La puerta

– Te dije que no me buscases.

– Lo siento, no puedo evitarlo.

– ¿Para qué has vuelto a visitarme? ¿por qué te has vuelto a pasar por aquí?

– Me pasaba por casualidad, de hecho, y para ser sinceros, no te iba buscando.

– Eso es imposible, nos conocemos…

– Eso pensabas, y eso pensaba yo también, pero la vida da muchos giros, y a mi vida le gusta girar haciendo piruetas aún más absurdas.

– Y eso quiere decir….

– Que realmente no te buscaba. Me he encontrado contigo como un castigo o una bendicion, aún no estoy seguro.

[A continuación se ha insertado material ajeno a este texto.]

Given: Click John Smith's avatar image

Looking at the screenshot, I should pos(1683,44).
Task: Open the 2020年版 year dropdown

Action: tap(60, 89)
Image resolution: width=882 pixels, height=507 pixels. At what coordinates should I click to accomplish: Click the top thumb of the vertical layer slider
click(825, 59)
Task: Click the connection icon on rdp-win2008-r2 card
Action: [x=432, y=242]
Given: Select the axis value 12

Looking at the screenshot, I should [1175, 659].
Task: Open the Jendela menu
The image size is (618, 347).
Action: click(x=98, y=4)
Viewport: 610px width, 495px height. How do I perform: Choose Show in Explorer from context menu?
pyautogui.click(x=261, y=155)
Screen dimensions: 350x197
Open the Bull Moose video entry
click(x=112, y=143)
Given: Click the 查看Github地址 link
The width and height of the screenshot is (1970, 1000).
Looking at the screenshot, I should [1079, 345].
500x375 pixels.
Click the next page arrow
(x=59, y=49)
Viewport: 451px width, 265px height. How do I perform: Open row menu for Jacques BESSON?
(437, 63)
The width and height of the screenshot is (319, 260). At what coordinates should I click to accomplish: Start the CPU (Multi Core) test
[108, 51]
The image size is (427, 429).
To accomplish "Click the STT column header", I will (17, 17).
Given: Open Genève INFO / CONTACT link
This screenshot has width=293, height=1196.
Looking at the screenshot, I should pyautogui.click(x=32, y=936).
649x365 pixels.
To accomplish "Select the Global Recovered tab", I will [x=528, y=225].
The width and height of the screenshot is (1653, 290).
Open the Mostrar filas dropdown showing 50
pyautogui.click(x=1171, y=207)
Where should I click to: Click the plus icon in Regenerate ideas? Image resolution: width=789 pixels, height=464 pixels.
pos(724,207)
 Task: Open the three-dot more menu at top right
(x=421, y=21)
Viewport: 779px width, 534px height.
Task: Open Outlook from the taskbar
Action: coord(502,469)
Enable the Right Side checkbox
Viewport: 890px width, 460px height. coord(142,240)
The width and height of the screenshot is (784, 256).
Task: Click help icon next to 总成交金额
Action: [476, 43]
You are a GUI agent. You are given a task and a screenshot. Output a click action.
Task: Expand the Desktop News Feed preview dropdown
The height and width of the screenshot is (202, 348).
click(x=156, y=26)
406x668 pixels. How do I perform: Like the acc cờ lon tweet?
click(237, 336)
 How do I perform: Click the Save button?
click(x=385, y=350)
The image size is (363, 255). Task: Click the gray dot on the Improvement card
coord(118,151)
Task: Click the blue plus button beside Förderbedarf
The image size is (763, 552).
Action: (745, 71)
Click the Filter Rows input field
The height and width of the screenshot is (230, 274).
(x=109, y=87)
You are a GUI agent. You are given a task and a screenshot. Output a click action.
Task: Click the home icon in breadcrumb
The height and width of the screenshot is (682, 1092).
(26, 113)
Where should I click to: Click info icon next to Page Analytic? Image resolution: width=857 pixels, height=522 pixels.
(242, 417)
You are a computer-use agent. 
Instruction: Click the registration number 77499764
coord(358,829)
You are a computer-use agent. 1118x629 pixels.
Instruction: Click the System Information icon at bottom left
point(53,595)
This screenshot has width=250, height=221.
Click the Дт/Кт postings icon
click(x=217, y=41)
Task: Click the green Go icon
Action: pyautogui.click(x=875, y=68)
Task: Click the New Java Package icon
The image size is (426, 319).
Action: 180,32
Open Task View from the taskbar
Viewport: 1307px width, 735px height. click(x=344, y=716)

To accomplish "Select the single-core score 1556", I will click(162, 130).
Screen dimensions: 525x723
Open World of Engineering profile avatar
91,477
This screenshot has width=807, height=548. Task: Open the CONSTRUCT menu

– Nadie llama a la puerta de alguien que no conoce.

– Ya, pero dentro de mí sabía que tenía que tocar a este timbre, a este número.

– Las corazonadas ciegas ven más que las que planeamos, ¿no es así? Entonces… ¿qué quieres hacer?

– No lo sé.

– Pues si todo ha querido que lleges aquí y me toques a la puerta, creo que deberías dar el paso y decidir.

– Vente, haz que me vuelva a enamorar, entra dentro de mí y vuelve a activarme el corazón.

– Pensé que nunca volverías a decir eso, cuando me desterraste de tu alma pensé que estabas loco.

– Y lo sigo estando, solo un loco llama a la puerta de un desconocido, ¿no? También sé que sólo un loco vuelve a meterse en la boca del lobo y disfruta con ello.